A diagnosis of cancer and its subsequent treatment can be a very frightening and confusing experience for the pregnant patient, and are challenging for the physician and nurse. As women delay childbirth until later in life, the incidence of pregnancy associated with cancer is expected to increase. Currently, approximately 1 in 1,000 pregnancies is complicated by cancer.[1–5]
The tumors most commonly seen in women of childbearing age include cervical cancer, breast cancer, melanoma, lymphoma, and acute leukemia.[2–5] Today, many patients with these diagnoses choose to continue their pregnancies. Some patients may delay beginning treatment until after delivery, while others start treatment immediately. This decision depends on their diagnoses, stage of disease, and gestational age. Patients diagnosed late in their pregnancy may choose to deliver their babies early and then begin treatment immediately following delivery.
Patients treated while pregnant pose special challenges. When a cancer patient is pregnant, treatment decisions must take into account the welfare of the patient and the unborn baby. There is an obligation to do “good” for both mother and fetus.[1,6] This article provides an overview of cancer treatment during pregnancy and discusses current practice guidelines developed at our comprehensive cancer center, including the oncology nurse’s role in the care of these patients.

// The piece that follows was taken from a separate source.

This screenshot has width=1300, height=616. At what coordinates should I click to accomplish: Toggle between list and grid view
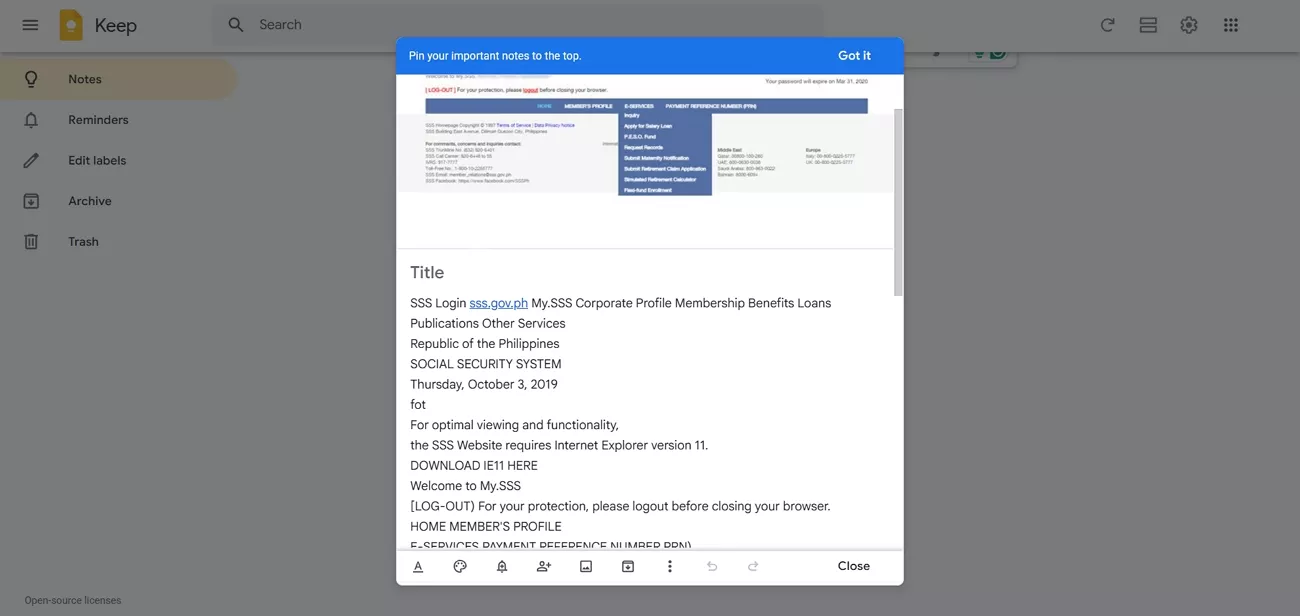tap(1147, 24)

At our cancer center, to ensure continuity of care, a nurse from the Department of Gynecologic Oncology functions as a “nurse liaison” to assist our pregnant patients and their physicians. We have followed 89 pregnancies to date (4 women had 2 pregnancies since their cancer diagnosis). Figure 1 shows the distribution of disease types in a pregnant population at our cancer center between 2003 and April 2008. Figure 2 shows the outcome of pregnancies of patients who were
enrolled and followed in our data-collection study.
Anatomical and Physiological Changes During Pregnancy
Caring for a pregnant patient with cancer must take into account both anatomical and physiological changes occurring during pregnancy and risks associated with cancer diagnosis and treatment.
Maternal blood volume increases by about 40%–50% during pregnancy. Other hemodynamic changes include increases in cardiac output, systemic blood pressure, pulmonary vascular resistance, heart rate, and blood flow distribution. Coagulation properties change during pregnancy, resulting in an increased risk of pulmonary embolus and deep venous thrombosis.[7–9]
As the gravid uterus grows, anatomical changes occur. The diaphragm and abdominal organs are pushed upward. The heart changes in position, appearance, and function, and the heart rate increases and peaks in the third trimester. Respiratory and gastric functions may be altered.[7,8,10] Positioning the patient on her left side during the late stages of pregnancy ensures good circulation. When the mother is supine for long periods of time, the gravid uterus can compress the inferior vena cava and compromise circulation.[7–9]
Pregnancy Assessment in the Newly Diagnosed Patient
It is important to ask any female patient of childbearing age the date of her last menstrual period, before administering chemotherapy or performing any test with radiation. This provides an opportune moment to teach the patient the importance of contraception during cancer treatment. If pregnancy is suspected, but not certain, a serum pregnancy test should be done. In a normal pregnancy, the level of beta HCG (human chorionic gonadotropin) increases by 66% every 48 hours beginning at the time of implantation of the fertilized ovum. The first trimester is a period of organogenesis. Fetal exposure to chemotherapy agents in the first trimester may cause spontaneous abortion or congenital malformation.
It is important to ask the patient about her desires for the pregnancy. If she is not certain and/or needs counseling, she may be referred to a gynecologist for consultation. The physician can review the impact of cancer treatment relative to gestational age and address questions or concerns. Some patients are quite clear as to what they want to do. For others, the decision is more difficult and more information is needed.
Figure 1: Cancer During Pregnancy—Distribution of disease types in the pregnant population at M.D. Anderson Cancer Center between 2003 and 2007. Data represent 89 pregnancies in 85 women.
As with any cancer patient, early diagnosis and treatment offer the best prognosis. Regardless of cancer stage at diagnosis, pregnant patients with cancer do not appear to have a more aggressive clinical course, and the biological behavior of the cancer appears not to be influenced by the pregnancy. Outcomes are similar in pregnant vs nonpregnant women with cancer.